PRESS RELEASE****PRESS RELEASE****PRESS RELEASE

HEAL UTAH REACTS WITH DISMAY TO TRUMP’S CLEAN POWER PLAN ANNOUNCEMENT

POLICY MOVE A STEP BACK ON CLIMATE, BUT UNLIKELY TO BRING BACK COAL, GROUP SAYS

HEAL Utah today reacted with dismay to President Trump’s executive order designed to roll back the Clean Power Plan.

The Clean Power Plan is the single most important step our nation has taken to combat the threat of climate change. Rescinding it, says HEAL Utah’s policy director Ashley Soltysiak, represents a worrisome step back in the fight to ward off the worst effects of climate change.

“We’re already seeing the effects of a warming planet in Utah,” said Soltysiak. “Trump’s action means even more reduced snowpack, dwindling water supplies, destructive forest fires and worsening air quality. It’s a sad day for Utah.”

While Trump’s order is a dismaying step in the wrong direction, HEAL’s Executive Director Matt Pacenza pointed out that it is likely to have little long-term effect, as the march away from dangerous coal has been underway for several decades. For example, he pointed out, the percent of power that comes from coal has dropped from over 50 percent in the early 90s to around 30 percent today.

“Bluster can’t stop progress. The public and energy markets have already endorsed the clean energy revolution,” says Pacenza. “Once again, President Trump is demonstrating how poorly he understands a complex issue.”

The Clean Power Plan was created with the help of scientists, economists, and industry experts to cement an orderly, cost-effective shift away from carbon based fuels and to address the looming crisis of climate change, HEAL says. The plan was designed so that each state could design their own flexible plan to limit the dangerous emissions of greenhouse gases from its electricity sector, while encouraging economic growth and minimizing job loss.

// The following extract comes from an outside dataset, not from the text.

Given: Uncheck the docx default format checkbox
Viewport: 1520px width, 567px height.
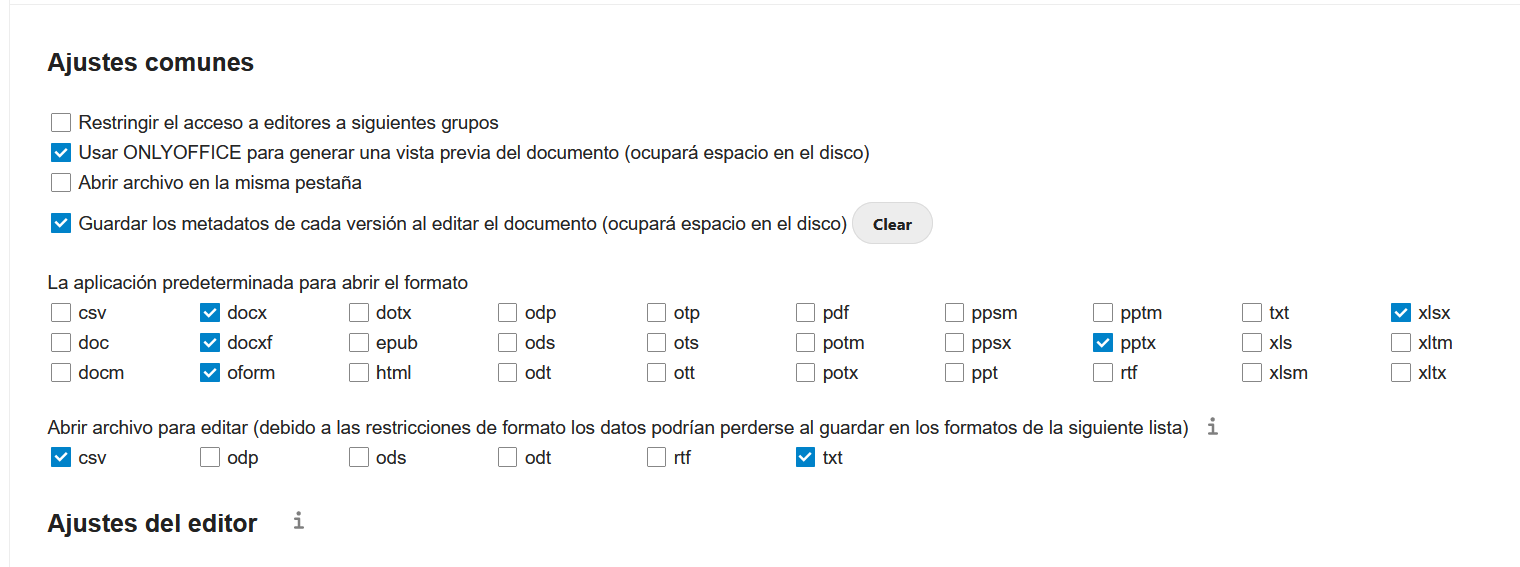Looking at the screenshot, I should pyautogui.click(x=210, y=313).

Interest groups from across the state of Utah, including Rocky Mountain Power, the Division of Air Quality, environmental groups and others had met and were poised to keep doing to so to develop a collaborative plan which would have been a boon to Utah.

“President Trump is using a cleaver to gut a careful proposal,” says Soltysiak. “His rash action will throw uncertainty and confusion into a marketplace which was already shifting to meet the plan’s targets.”

Despite the claims of the President and many Utah elected officials, the loss of coal jobs – which has had profound effects on the economies of several Utah counties — is largely due to mechanization and market forces, not environmental regulations. According to state data, the number of coal mining jobs in Utah has dropped from 4,296 in 1982 to 1,445 in 2013, a trend that long pre-dates the Clean Power Plan.

The real tragedy, said Pacenza, is how little interest these officials are showing in programs to actually help rural workers effected by the ongoing transition away from coal power, such as Obama’s Power+ plan, which Congress failed to fully fund.

“President Trump and his allies have to choose between pretending they can bring coal back — or getting to the hard work of actually figuring out how to help rural communities suffering from major economic shifts,” said Pacenza. “Axing the Clean Power Plan won’t lead to more coal jobs, but sadly it might raise the hopes of workers who policymakers show little interest in except for when they want to score cheap political points.”